(Clarence Chew versus Daniel Habesohn in 2nd round at Tokyo 2020 - Photo credit: Kong Chew Yew/Singapore National Olympic Council)
By Kenneth Tan
He could not produce another miracle, but Singapore paddler Clarence Chew has every reason to be proud of his 2nd performance in the XXXII Olympiad. And that's after putting up an admirable fight at the Tokyo Metropolitan Gymnasium on Sunday afternoon (July 25).
Having created a huge upset by defeating Senegal’s Ibrahima Diaw 4-2 a day ago to reach Round 2 of the Men’s Table Tennis Singles competition, Clarence – ranked 186th in the world – went toe-to-toe with Daniel Habesohn. Ranked a massive 142 places above Clarence, the Austrian ended the Singaporean debutant's campaign with a 4-1 defeat (7-11, 9-11, 8-11, 11-6, 10-12) in 43 minutes.

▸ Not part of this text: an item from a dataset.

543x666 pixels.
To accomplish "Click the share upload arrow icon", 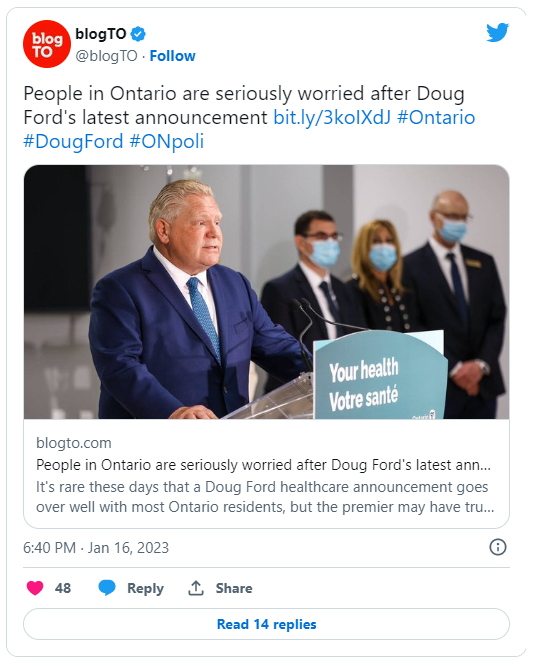I will (x=195, y=588).
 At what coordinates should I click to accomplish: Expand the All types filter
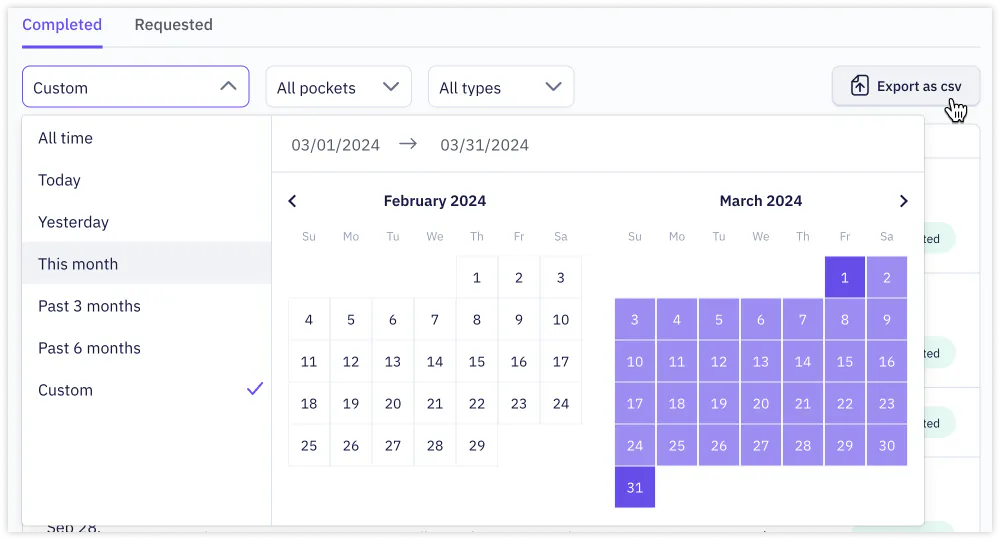[501, 87]
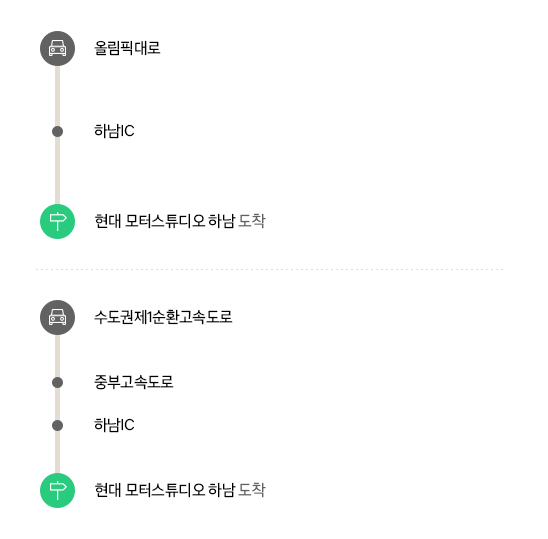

Having overcame various higher-ranked opponents in the past, the 25 year old reigning SEA Games Silver medallist had no reason to fear, as he raced into a 3-0 lead in the first game. However, the more experienced Habesohn (10 years his senior) – who had competed in Rio 2016 as part of the Austrian men’s team – soon settled in as he whittled down the deficit to go ahead at 7-6 before claiming 4 straight points to win the 1st game 11-7.
Clarence then recovered from 2-0 down in the 2nd game to lead at 4-3 and 9-8. But he lost a bit of composure at a crucial juncture, as he conceded 3 straight points to go down 9-11.
(Austria's Daniel Habesohn in 2nd round at Tokyo 2020 - Photo by Sport Singapore)
In Game 3, Habesohn continued to dominate as he went 6-3 ahead – forcing Singapore coach Gao Ning to call for a time-out. The brief pep-talk worked to a treat as Clarence came back with a vengeance - winning 4 straight points to lead 7-6. The left-handed paddler could not sustain his momentum though, as he conceded 3 straight points to lose 8-11.
Now trailing 3-0, the former Commonwealth Games Team Gold medallist was determined not to go down without a fight, as he showed his resilience in the fourth game. Adopting a more offensive approach, Clarence forced his Austrian opponent back a few inches and that led to a series of uncharacteristic errors from the latter. Winning 4 straight points to go ahead at 8-3, the Singaporean eventually sealed the game 11-6, to give himself a fighting chance of progression.
(Clarence Chew versus Daniel Habesohn in 2nd round at Tokyo 2020 - Photo by Sport Singapore)
Clarence continued to battle hard in Game 5, as he led 8-6 before giving up 4 straight points to allow Habesohn to claim match point. He refused to cower and managed to deduce the game, but would ultimately go down 12-10 – which meant the end of his Olympic journey.